Palindromes remain a theme throughout many of the viruses investigated to-date. As already mentioned, the DIS of HIV-2 is less well defined than that of HIV-1. Whilst there is a palindromic sequence at the top of a stem loop structure that closely resembles the HIV-1 DIS (see Figure 1), there are other regions which have also been demonstrated to be important for dimer formation [25, 26]. Other viruses with palindromic sequences as their DLS include HFV (Figure 3c) and MoMLV. In the case of MLV there are other sequences and structures which may play a role in dimer formation, including the GACG tetraloops mentioned previously [52]. The tertiary structure of this stem loop is the only proposed dimer linkage element yet to be determined in a retrovirus other than HIV-1 ([53]). RSV and VL30, also have imperfect repeat sequences in their dimer linkages [54, 55] (Figure 3b).

Recent work by Monie and colleagues [36] describes the potential tertiary structure of the HTLV-1 dimer linkage, capped by a novel CAG tri-loop (Figure 3e and Figure 4). This tri-loop is formed by an unusual C:synG base pair closing the loop. Other similar loops have been described, in the domain IIId terminal loop of the hepatitis C virus internal ribosomal entry site (IRES) [56] and in stem loops required for initiation of transcription within the Bromoviridae [57]. Although sequence heterogeneity between HTLV-1 isolates is rare, distinct mutations identifying individual strains can be identified. Of 101 HTLV-1 sequences identified from the EMBL database, 90 showed sequence homology with HTLV-1CH, the strain used in the study. The other 11 sequences comprised three different variants. Eight contained a deletion of C736 (see Figure 4), two possessed the substitution A737G, and one possessed the substitution C733U. The substitution mutants have minimal impact on regional secondary structure, while the deletion may induce formation of a CAGG tetraloop. Interestingly, the A737G mutation possesses homology with 150 deposited HTLV-II sequences, suggesting a conservation of the DIS between HTLV-I and -II.


The retroviral RNA genome structure does not stay static during the course of transcription, translation and ultimately packaging. Various investigators have suggested that this constantly changing RNA structure plays an intimate role in the viral replication [5861]. It seems possible that linkage of the two RNA molecules constituting the genome is integral to the changes in RNA structure.
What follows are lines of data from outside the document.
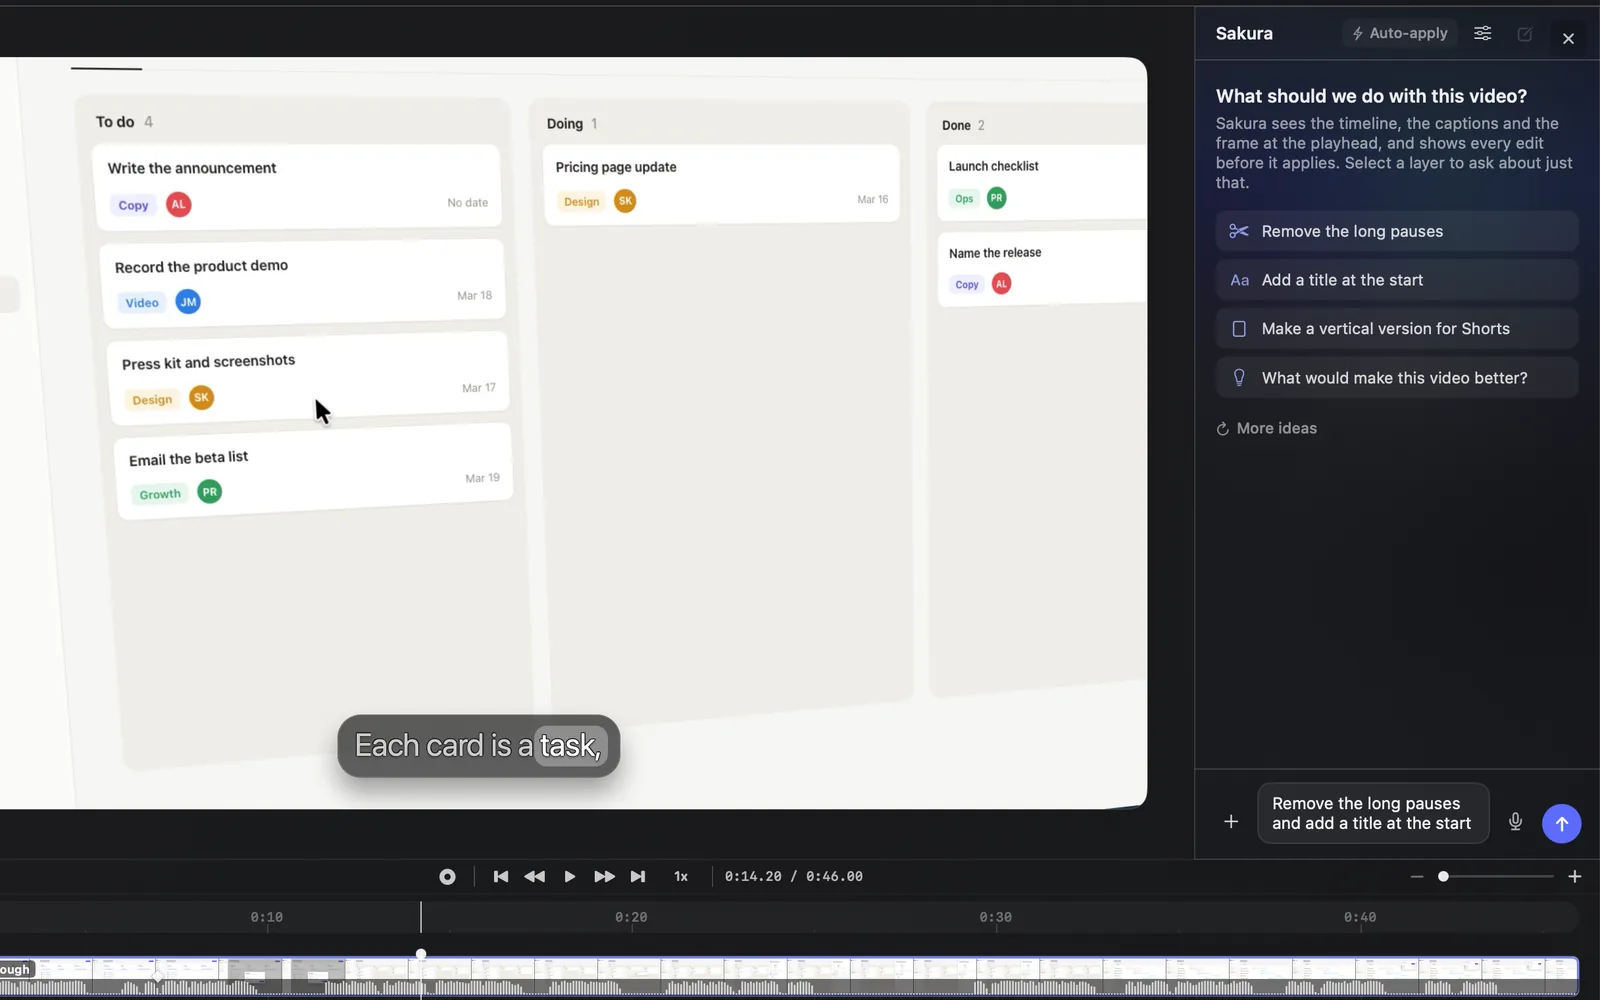Close the Sakura panel
1600x1000 pixels.
tap(1568, 38)
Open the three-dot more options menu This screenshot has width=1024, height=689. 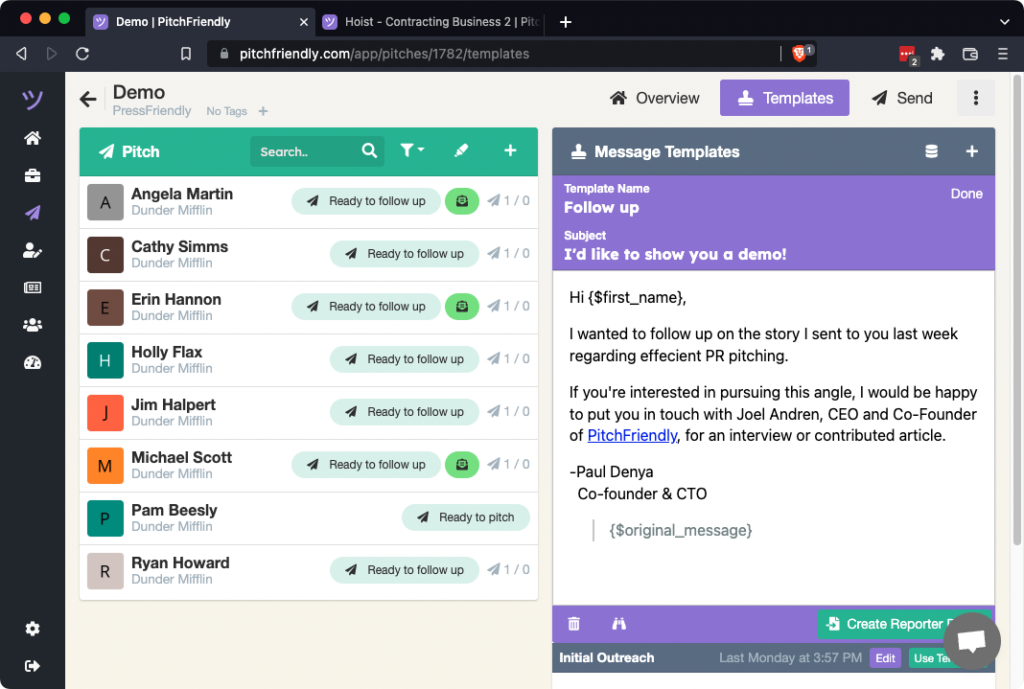(975, 98)
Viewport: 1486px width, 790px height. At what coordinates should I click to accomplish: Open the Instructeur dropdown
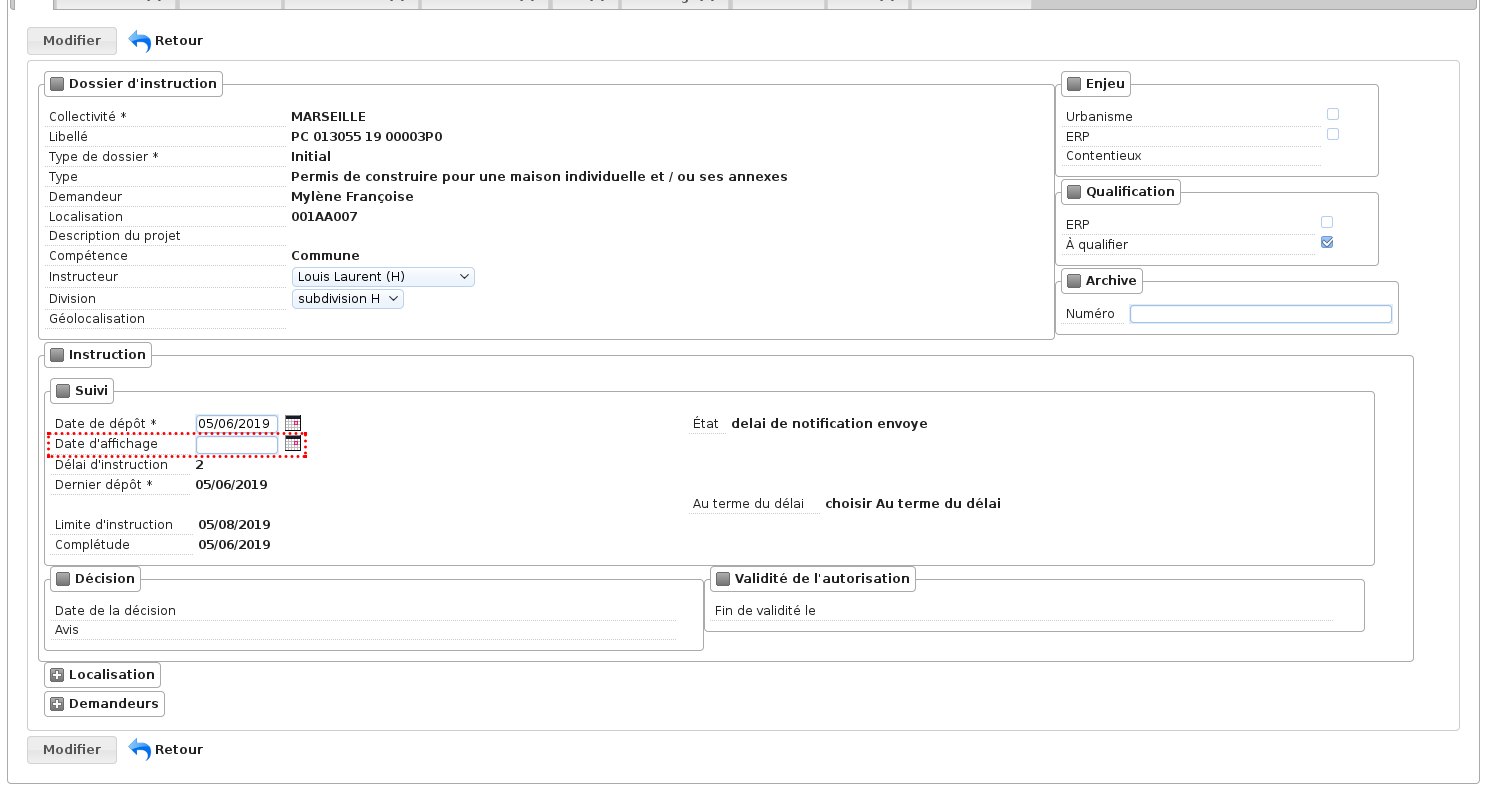383,277
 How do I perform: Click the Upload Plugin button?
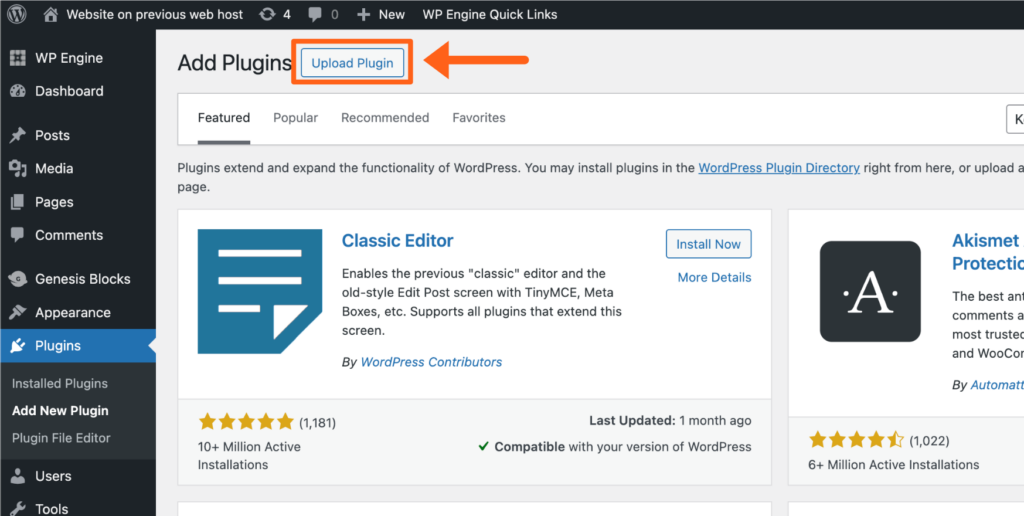[x=352, y=63]
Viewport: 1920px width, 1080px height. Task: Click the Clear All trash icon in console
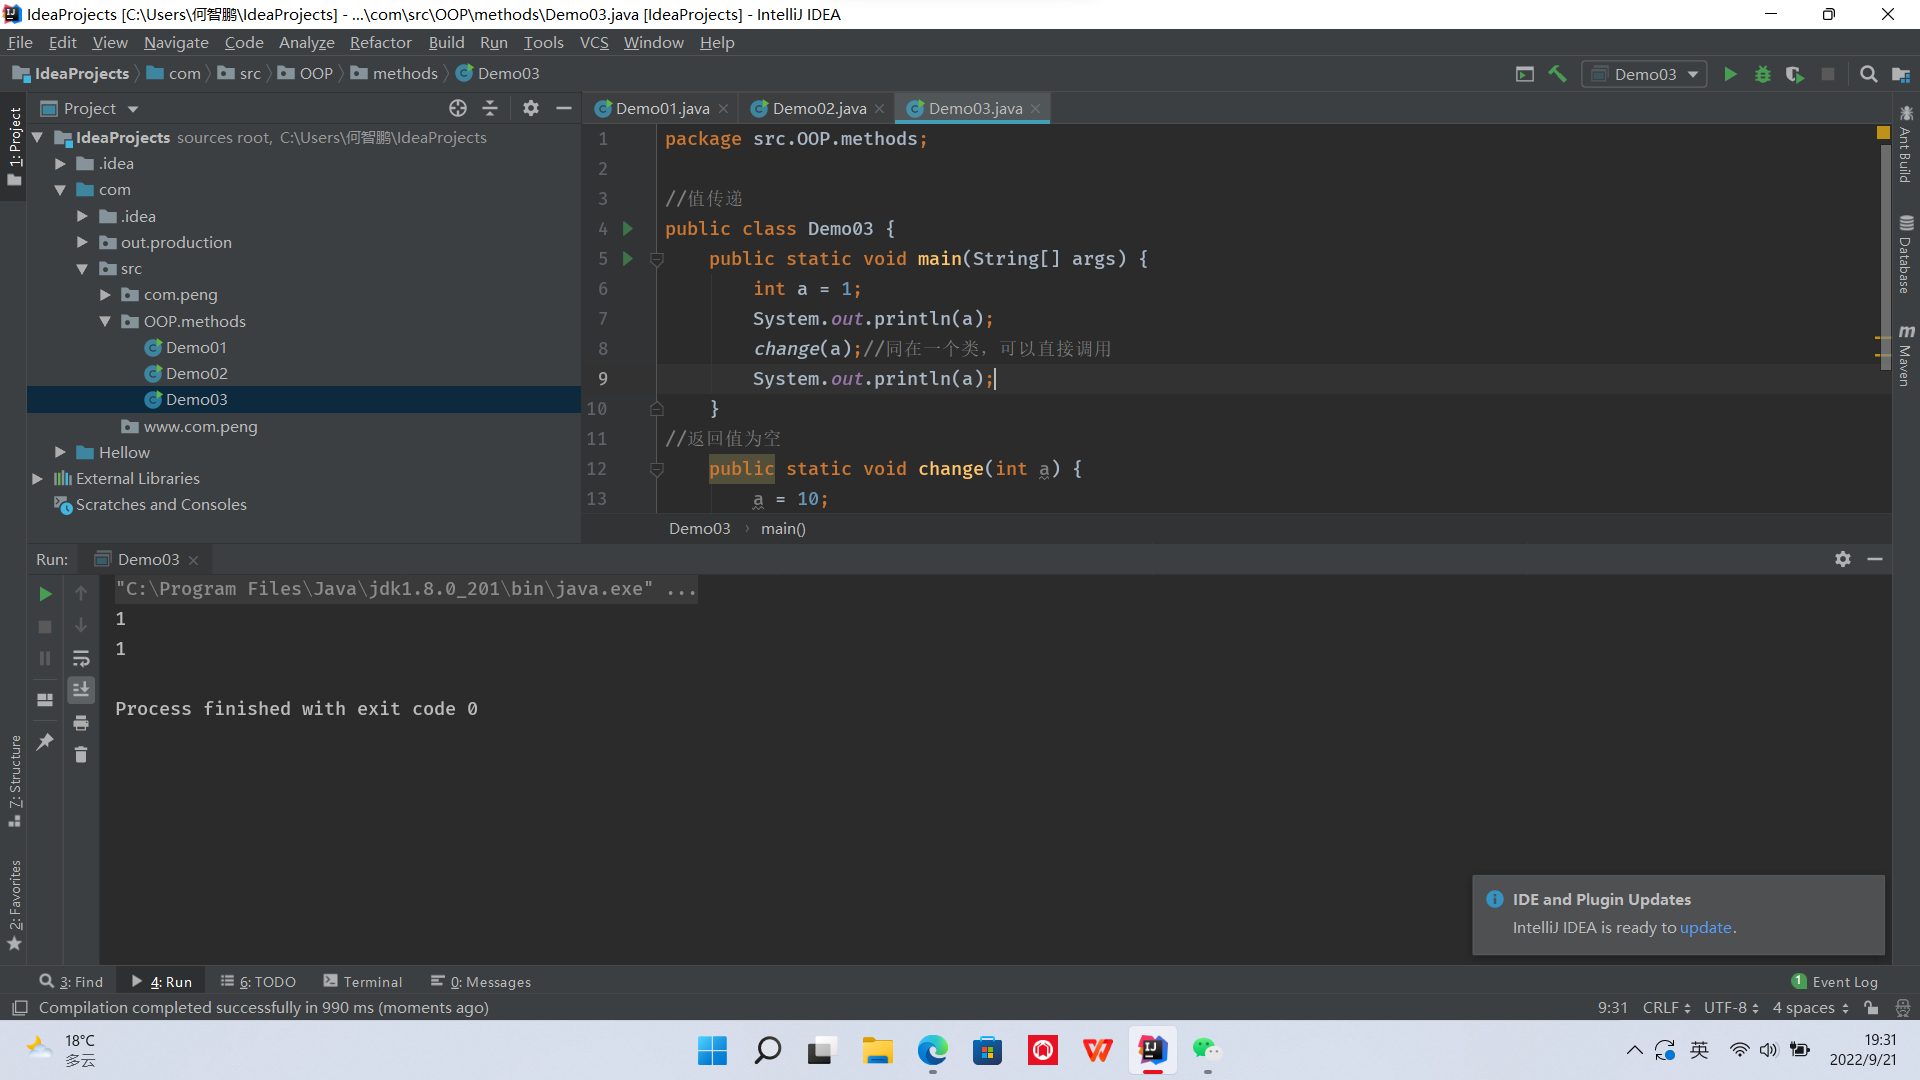81,755
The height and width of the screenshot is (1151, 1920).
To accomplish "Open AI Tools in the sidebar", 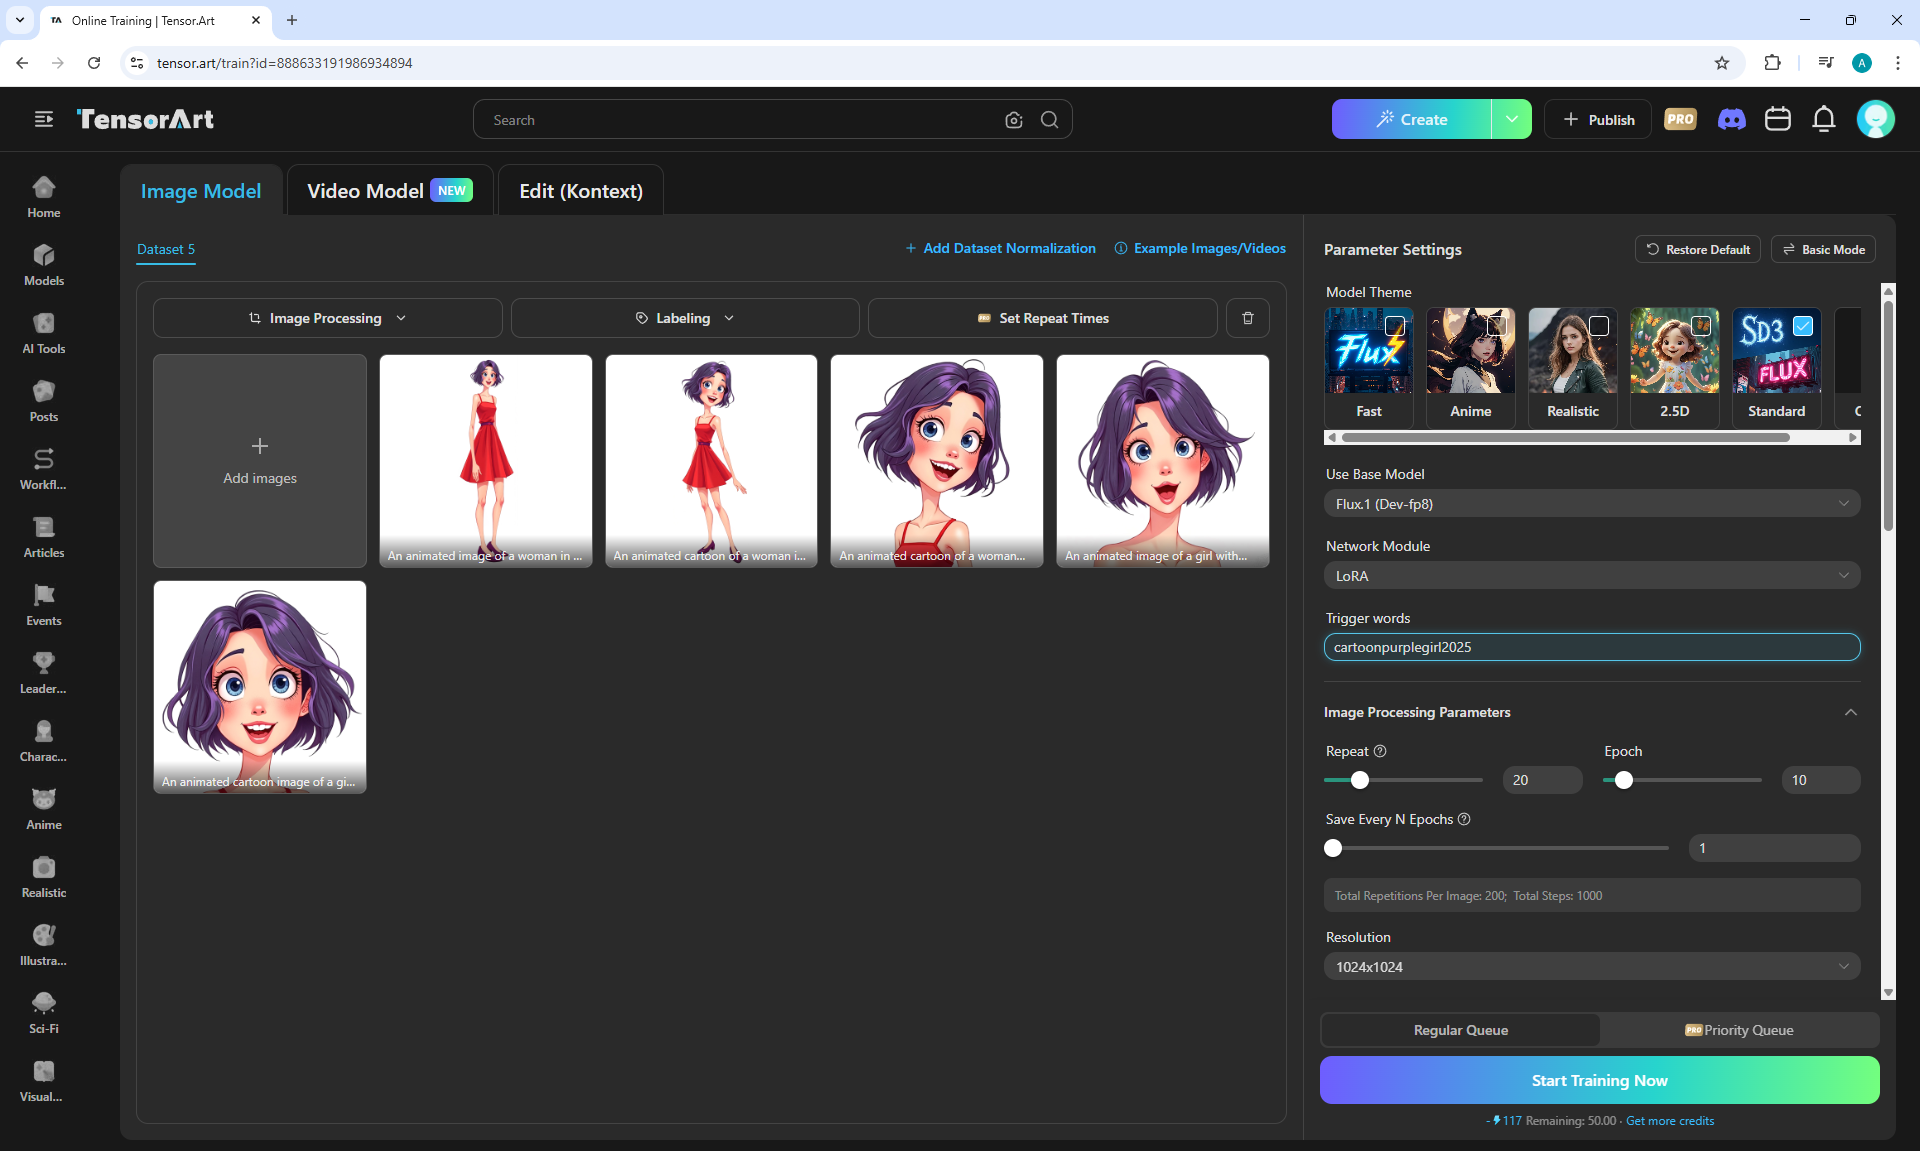I will click(x=43, y=333).
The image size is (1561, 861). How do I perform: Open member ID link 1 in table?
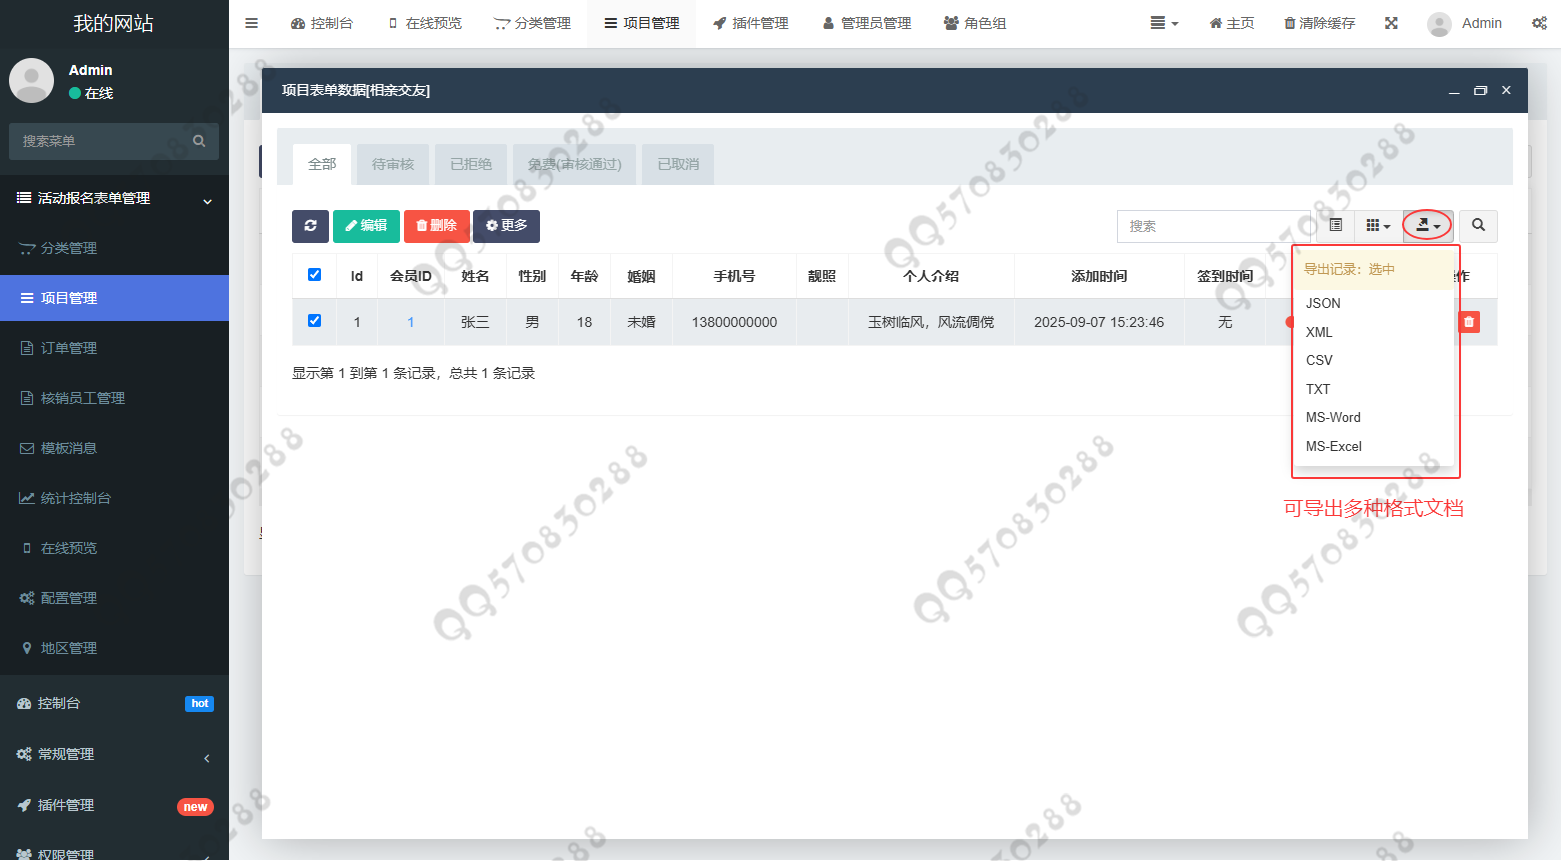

As described in the article above, the dimer also acts as a mechanism for promoting recombination; may be a signal for packaging to occur; may be an inhibitory signal; may direct processes to occur in specific cellular compartments; and lastly, may be capable of interacting with cellular proteins.

In vivo data has revealed just how important an intact dimmer linkage may be to a retrovirus. For instance, there are intriguing differences in the effect of dimer mutations on viral infectivity depending on the cell type being infected [62]. What the significance of this might be in the context of a viral infection is, as yet, unclear. The importance of the dimer linkage is perhaps most clearly exemplified by the observation that a patient infected with a viral isolate having a defective DLS, had a low viral load. The subsequent switch in the predominant virus to that with a competent DLS coincided with a rise in viral load [63]. One can speculate that, at least in the case of HIV-1, only those viruses with a whole, optimised dimer linkage are capable of efficient infectivity. For the purposes of examining the role of retroviral RNA dimer sequences in the context of animal models, the non-human retroviruses, including the non-primate lentiviruses will be of great importance.

To sum up, retroviral dimeric genomes are linked by a variety of RNA structures, including kissing hairpins, GACG tetraloops and unusual CAG-tri loops. The differences in these interactions, and when or where they occur, may reflect different demands upon this unique feature, and highlight the elasticity of the RNA genome.


  1. 1.

    Paillart JC, Shehu-Xhilaga M, Marquet R, Mak J: Dimerization of retroviral RNA genomes:an inseparable pair. Nat Rev Microbiol. 2004, 2: 461-472. 10.1038/nrmicro903.

    CAS  Article  PubMed  Google Scholar 

  2. 2.

    Russell RS, Liang C, Wainberg MA: Is HIV-1 RNA dimerization a prerequisite for packaging? Yes, No, Probably?. Retrovirology. 2004, 1: 23-

    PubMed Central  Article  PubMed  Google Scholar 

  3. 3.

    Ellermann V, Bang O: Experimentelle Leukamie bei Huhnern. Zentralbl Bakteriol Parasitenkd Infectionskr Hyg Abt Orig. 1908, 595-609.

    Google Scholar 

  4. 4.

    Rous P: A sarcoma of the fowl transmissable by an agent separable from the tumor cells. J Ex Med. 1911, 13: 397-411. 10.1084/jem.13.4.397.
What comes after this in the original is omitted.